1. What is the importance of studying the morphology of flowering plants?
Ans. Studying the morphology of flowering plants is important as it helps in understanding the external structures of plants, their functions, and their classification. It also provides insights into plant adaptations and evolution.
2. What are the different parts of a flower and their functions?
Ans. A flower consists of several parts such as petals, sepals, stamens, pistil, ovary, style, and stigma. Petals attract pollinators, sepals protect the flower bud, stamens produce pollen, pistil contains the ovules, ovary develops into a fruit, style connects the stigma to the ovary, and stigma receives pollen.
3. How is the morphology of flowering plants helpful in plant identification and classification?
Ans. The morphology of flowering plants provides unique characteristics that help in identifying and classifying different plant species.
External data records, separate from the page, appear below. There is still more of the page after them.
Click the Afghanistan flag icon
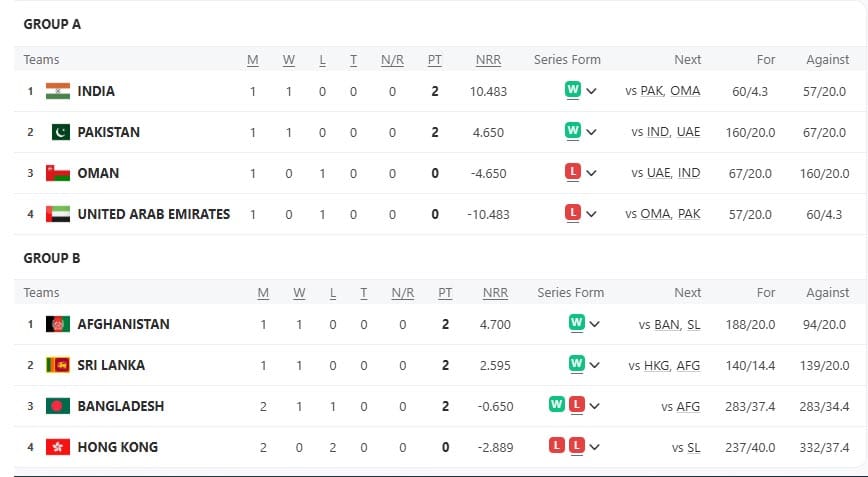Image resolution: width=868 pixels, height=477 pixels. click(57, 324)
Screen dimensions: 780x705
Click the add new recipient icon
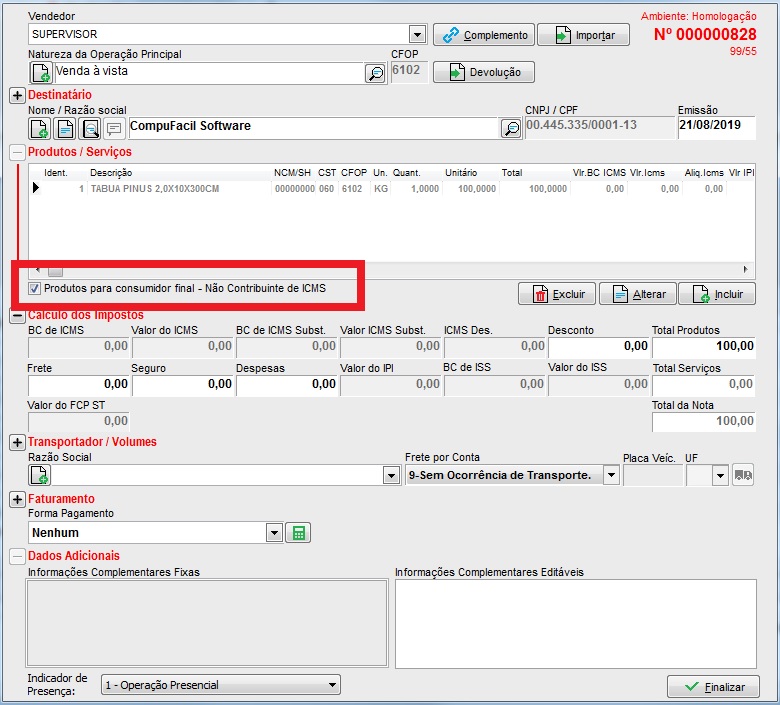(x=40, y=128)
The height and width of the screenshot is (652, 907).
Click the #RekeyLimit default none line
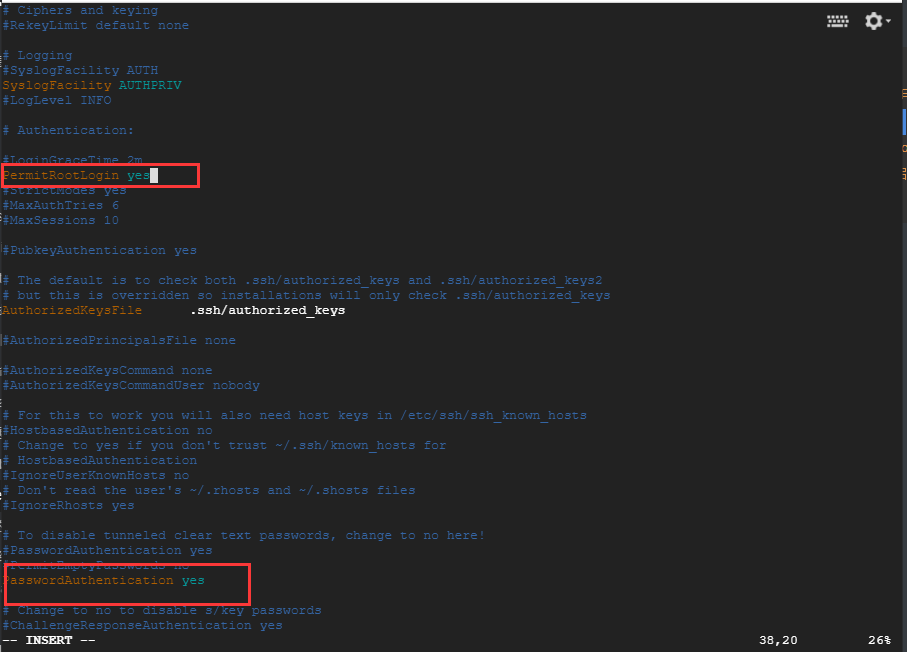point(95,25)
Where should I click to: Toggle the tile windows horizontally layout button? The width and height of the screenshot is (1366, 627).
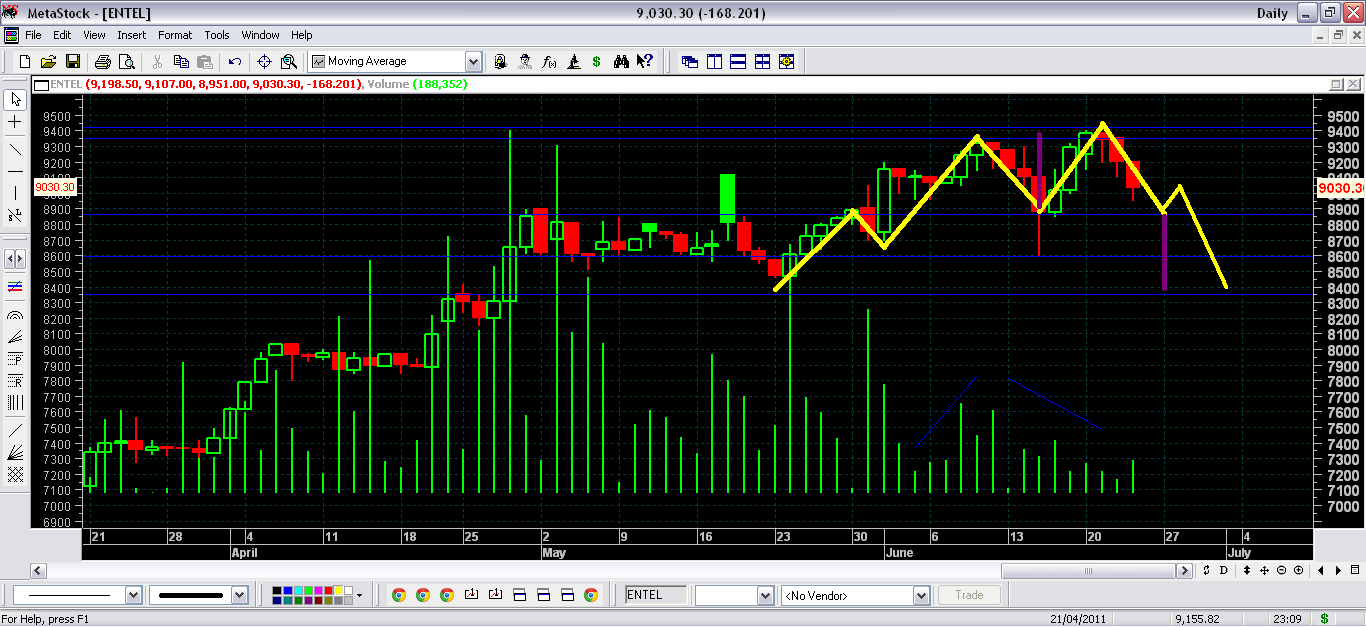click(738, 61)
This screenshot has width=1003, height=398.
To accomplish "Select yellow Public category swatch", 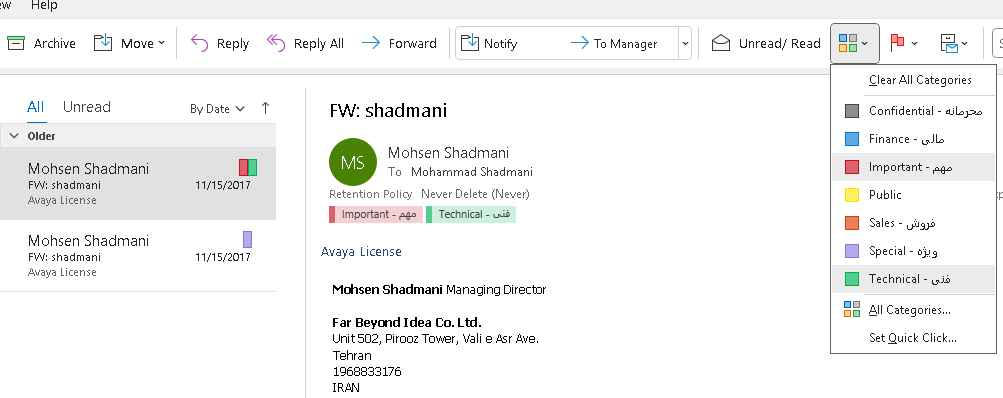I will pyautogui.click(x=852, y=195).
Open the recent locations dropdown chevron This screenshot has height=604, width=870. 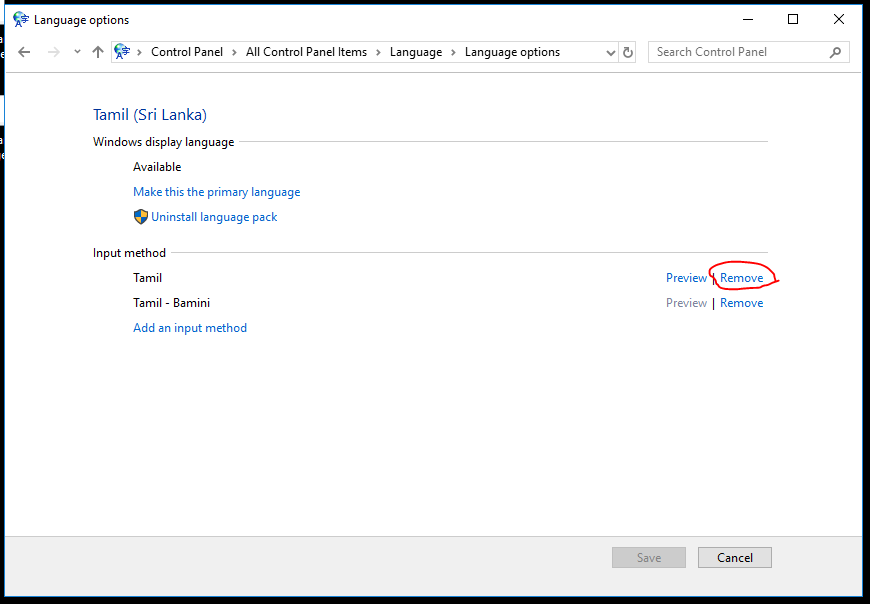pos(77,52)
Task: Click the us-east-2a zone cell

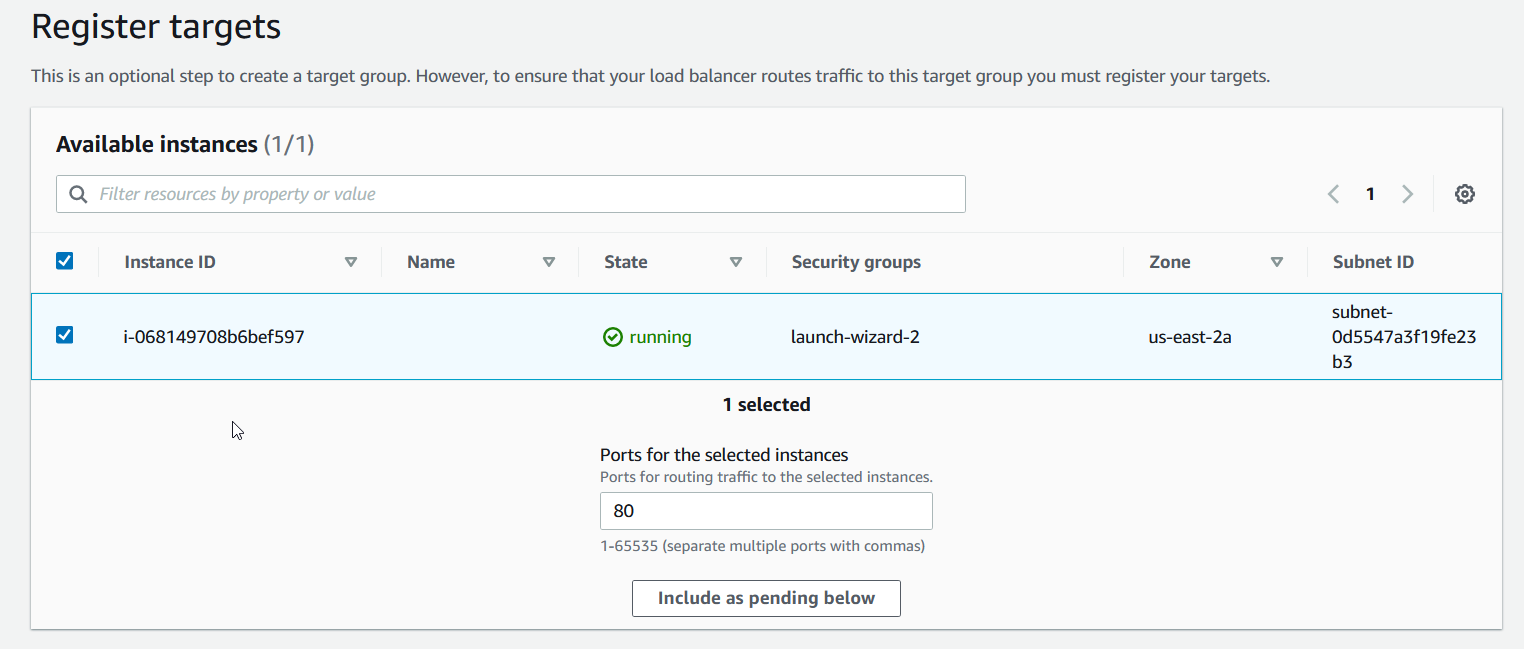Action: 1189,337
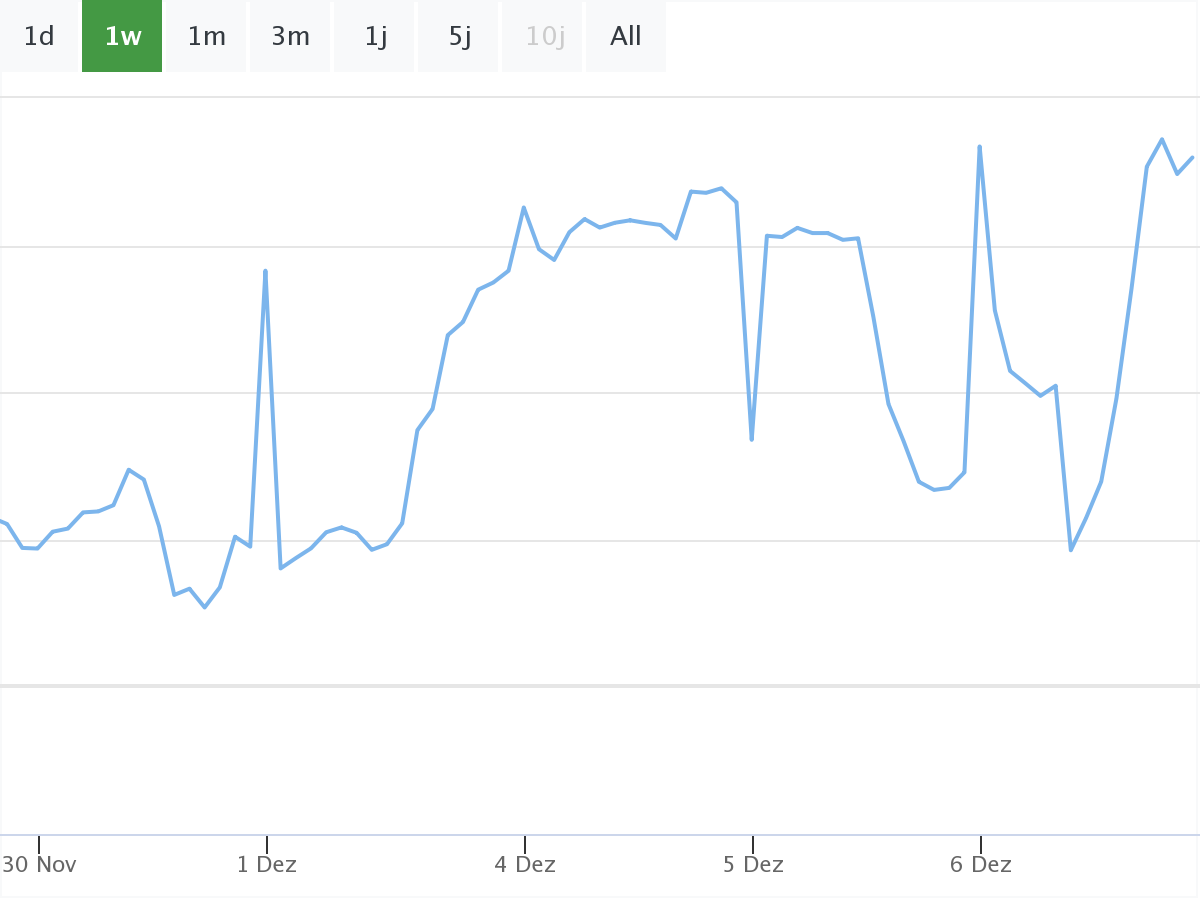Choose the 3m time range
The width and height of the screenshot is (1200, 900).
click(290, 37)
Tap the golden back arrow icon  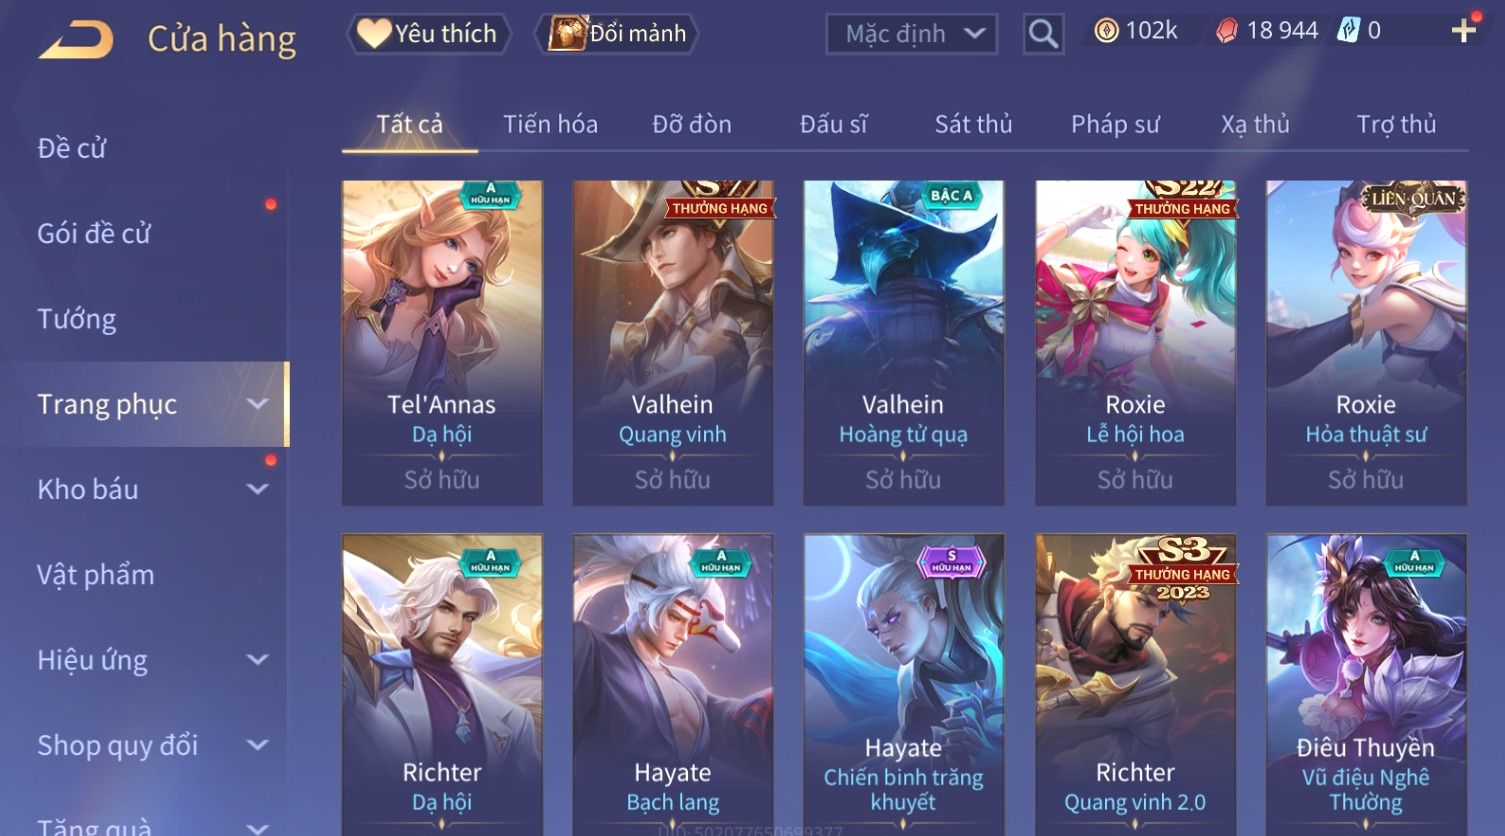pos(76,40)
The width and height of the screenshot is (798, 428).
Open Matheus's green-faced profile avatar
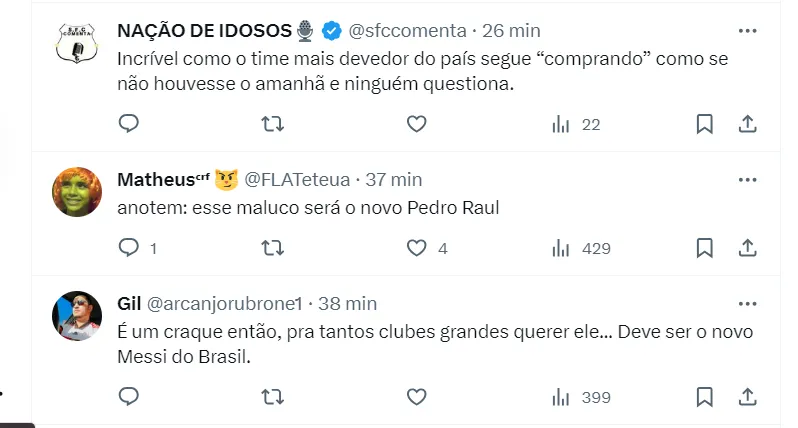click(x=77, y=193)
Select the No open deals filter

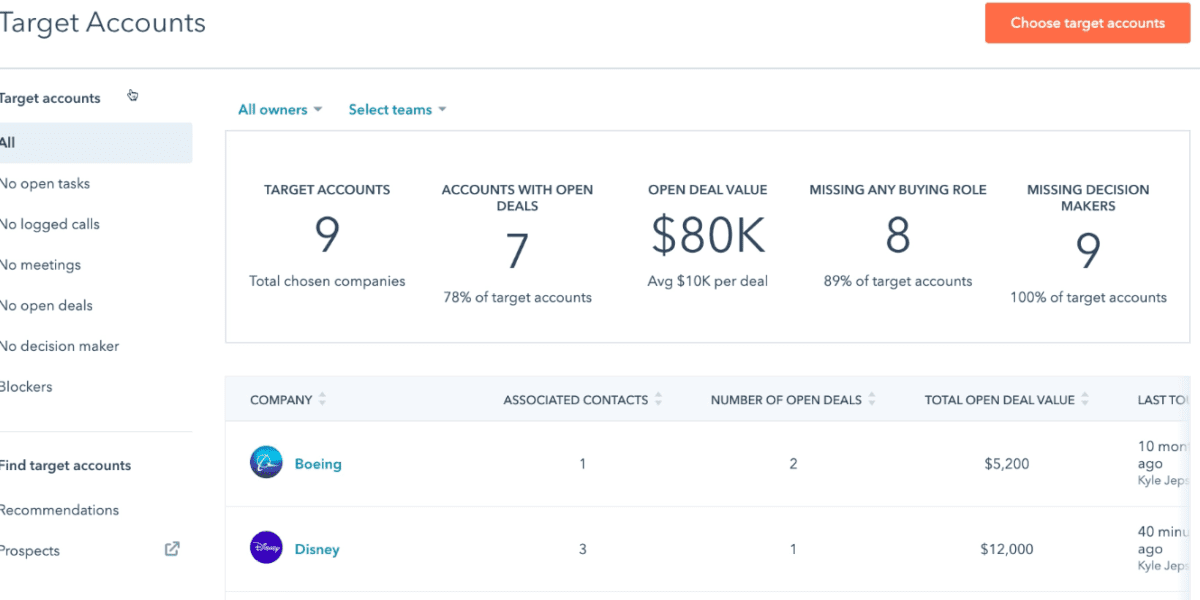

By studying the external structures of plants, botanists can differentiate between various plant families, genera, and species.
4. What are the different types of inflorescences in flowering plants?
Ans. Inflorescences in flowering plants can be classified into various types such as racemose, cymose, spike, panicle, umbel, and head. Each type of inflorescence has a specific arrangement of flowers on the stem, which aids in the reproductive process of plants.
5. How does the study of plant morphology contribute to the field of agriculture and horticulture?
Ans. Understanding the morphology of flowering plants is essential in agriculture and horticulture as it helps in selecting appropriate plant species for cultivation, improving crop yield, and developing new varieties with desirable traits. By studying plant structures, farmers and horticulturists can optimize growing conditions and enhance plant productivity.